- ICD-9-CM: 89.12
- MeSH: D025363
- OPS-301 code: 1-245

= Rhinomanometry =

Method used in evaluation of respiratory function of the nasal cavity

Rhinomanometry is a form of manometry used in evaluation of the nasal cavity.
Rhinomanometry is a standard diagnostic tool aiming to objectively evaluate the respiratory function of the nose. It measures pressure and flow during normal inspiration and expiration through the nose. Increased pressure during respiration is a result of increased resistance to airflow through nasal passages (nasal blockage), while increased flow, which means the speed of airstream, is related to better patency. Nasal obstruction leads to increased values of nasal resistance. Rhinomanometry may be used to measure only one nostril at a time (anterior rhinomanometry) or both nostrils simultaneously (posterior rhinomanometry).

In anterior rhinomanometry, the patient is asked to blow his nose, sit in an upright position, and the pressure sensing tube is placed in one nostril, while the contralateral nostril is left opened. The patient places a mask which is connected to the device tightly onto his face. Unilateral measurements are performed to detect any asymmetry or abnormality in nasal airway resistance. When the measurements are performed before and after the application of a nasal decongestant spray, the differences in resistance can be attributed to nasal mucosal congestion. If there is no significant improvement after decongestant, anatomical abnormality, like deformity of cartilage or bone within nasal cavity is suspected. However, such measurements allow only to detect in which side of the nose there is obstruction, not the location within the nasal cavity, which can be detected by acoustic rhinometry or endoscopy.
Anterior rhinomanometry is more commonly used and it is often recommended for its easy technique. However, it should be stressed that controlled ambient temperature and humidity, tight seal of the facial mask, contralateral nostril closure and prevention of mouth breathing are essential for reproducible results. Patients' complaints of nasal obstruction are not always confirmed by these objective measurements. Posterior rhinomanometry should be done by more experienced technicians and very good collaboration of the patient is essential.

Rhinomanometry can be used to test nasal patency in basal conditions in order to differentiate between anatomical and mucosal abnormalities by performing a test with a decongestant.

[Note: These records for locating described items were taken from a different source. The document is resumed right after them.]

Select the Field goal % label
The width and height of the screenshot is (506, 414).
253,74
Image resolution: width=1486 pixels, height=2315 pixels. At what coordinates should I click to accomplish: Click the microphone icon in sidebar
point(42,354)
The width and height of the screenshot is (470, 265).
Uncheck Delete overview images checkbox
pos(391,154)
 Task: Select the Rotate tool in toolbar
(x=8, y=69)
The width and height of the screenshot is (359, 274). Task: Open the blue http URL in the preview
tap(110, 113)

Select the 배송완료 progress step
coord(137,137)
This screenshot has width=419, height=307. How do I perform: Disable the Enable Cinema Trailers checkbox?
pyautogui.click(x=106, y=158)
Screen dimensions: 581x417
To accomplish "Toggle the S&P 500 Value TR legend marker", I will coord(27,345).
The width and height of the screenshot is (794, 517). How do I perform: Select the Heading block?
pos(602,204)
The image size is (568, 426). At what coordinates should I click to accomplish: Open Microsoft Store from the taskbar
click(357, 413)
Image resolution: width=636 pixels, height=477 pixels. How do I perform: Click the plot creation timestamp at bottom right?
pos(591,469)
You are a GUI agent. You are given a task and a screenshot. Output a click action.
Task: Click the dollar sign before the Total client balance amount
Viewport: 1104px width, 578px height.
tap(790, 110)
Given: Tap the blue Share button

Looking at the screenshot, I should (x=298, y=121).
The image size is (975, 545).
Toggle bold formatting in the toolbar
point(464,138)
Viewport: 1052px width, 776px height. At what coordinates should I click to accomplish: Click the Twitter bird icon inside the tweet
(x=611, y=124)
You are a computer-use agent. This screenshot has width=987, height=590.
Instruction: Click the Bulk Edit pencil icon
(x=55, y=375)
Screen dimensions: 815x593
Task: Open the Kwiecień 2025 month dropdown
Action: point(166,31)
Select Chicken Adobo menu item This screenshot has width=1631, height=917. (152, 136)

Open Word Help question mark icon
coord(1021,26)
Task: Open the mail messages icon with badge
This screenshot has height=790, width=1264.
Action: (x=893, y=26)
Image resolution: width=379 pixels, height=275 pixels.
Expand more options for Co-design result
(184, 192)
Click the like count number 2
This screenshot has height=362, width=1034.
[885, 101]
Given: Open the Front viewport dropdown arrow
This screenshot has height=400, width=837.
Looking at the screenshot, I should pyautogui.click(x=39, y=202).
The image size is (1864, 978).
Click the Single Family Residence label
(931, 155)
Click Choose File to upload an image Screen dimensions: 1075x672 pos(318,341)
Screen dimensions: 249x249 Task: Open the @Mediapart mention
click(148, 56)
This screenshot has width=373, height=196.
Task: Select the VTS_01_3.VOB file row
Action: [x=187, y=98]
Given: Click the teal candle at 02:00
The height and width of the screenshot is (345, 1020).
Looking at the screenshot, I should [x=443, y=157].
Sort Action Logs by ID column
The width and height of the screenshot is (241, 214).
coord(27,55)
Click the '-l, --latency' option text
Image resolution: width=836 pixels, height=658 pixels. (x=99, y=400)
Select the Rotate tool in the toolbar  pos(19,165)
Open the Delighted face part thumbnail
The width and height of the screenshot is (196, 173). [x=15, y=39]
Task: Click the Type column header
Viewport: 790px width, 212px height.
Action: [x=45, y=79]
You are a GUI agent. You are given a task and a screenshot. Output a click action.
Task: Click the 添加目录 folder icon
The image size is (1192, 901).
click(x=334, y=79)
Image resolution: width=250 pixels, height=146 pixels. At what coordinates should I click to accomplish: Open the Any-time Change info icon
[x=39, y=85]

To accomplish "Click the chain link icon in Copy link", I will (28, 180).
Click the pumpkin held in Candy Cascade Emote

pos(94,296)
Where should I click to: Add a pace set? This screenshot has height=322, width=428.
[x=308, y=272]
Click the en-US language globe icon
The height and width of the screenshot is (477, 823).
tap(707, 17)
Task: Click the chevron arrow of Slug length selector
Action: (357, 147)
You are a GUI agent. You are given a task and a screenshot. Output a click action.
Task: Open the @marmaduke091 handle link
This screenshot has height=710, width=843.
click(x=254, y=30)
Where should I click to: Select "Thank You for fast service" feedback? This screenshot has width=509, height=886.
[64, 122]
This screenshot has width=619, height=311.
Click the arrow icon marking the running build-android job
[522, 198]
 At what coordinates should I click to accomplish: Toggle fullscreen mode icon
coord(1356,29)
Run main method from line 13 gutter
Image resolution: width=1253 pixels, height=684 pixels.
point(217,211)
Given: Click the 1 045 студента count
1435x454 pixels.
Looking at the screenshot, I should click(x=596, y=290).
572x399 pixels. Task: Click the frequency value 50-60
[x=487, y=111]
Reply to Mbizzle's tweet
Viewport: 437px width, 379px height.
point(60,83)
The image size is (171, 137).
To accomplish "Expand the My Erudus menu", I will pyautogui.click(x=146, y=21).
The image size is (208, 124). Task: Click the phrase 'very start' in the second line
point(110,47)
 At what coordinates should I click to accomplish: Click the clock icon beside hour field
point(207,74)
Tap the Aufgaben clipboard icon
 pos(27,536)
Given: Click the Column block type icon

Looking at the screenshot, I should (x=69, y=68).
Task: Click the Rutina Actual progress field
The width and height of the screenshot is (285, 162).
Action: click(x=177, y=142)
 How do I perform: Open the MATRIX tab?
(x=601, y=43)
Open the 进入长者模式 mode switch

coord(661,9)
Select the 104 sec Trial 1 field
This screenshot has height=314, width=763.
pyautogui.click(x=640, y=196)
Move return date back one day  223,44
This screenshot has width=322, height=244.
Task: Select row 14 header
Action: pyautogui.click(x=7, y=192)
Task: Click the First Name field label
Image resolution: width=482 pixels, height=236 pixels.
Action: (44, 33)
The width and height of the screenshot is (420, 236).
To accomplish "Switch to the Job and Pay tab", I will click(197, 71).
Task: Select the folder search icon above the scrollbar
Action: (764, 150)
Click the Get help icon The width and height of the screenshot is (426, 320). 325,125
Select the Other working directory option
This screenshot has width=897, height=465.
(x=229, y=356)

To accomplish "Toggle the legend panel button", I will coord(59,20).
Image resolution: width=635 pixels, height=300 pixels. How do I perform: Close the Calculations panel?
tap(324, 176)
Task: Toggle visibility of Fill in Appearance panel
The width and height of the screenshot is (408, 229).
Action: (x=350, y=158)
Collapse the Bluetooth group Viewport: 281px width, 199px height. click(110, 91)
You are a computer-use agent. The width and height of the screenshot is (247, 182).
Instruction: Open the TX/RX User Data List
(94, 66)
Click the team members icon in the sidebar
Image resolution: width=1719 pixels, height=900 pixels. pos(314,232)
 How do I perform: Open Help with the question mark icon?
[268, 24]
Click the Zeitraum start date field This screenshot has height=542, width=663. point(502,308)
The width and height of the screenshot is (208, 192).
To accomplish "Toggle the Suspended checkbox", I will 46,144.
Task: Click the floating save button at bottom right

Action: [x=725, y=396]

It can also be used to check impact of other treatments, like nasal steroid sprays, on objective nasal blockage. It is also used in challenge tests with allergen when nasal patency is measured before and after application of allergen onto the nasal mucosa. Increased resistance on rhinomanometry after allergen application is an objective mean in proving allergy to airborne allergens when other allergy tests fail.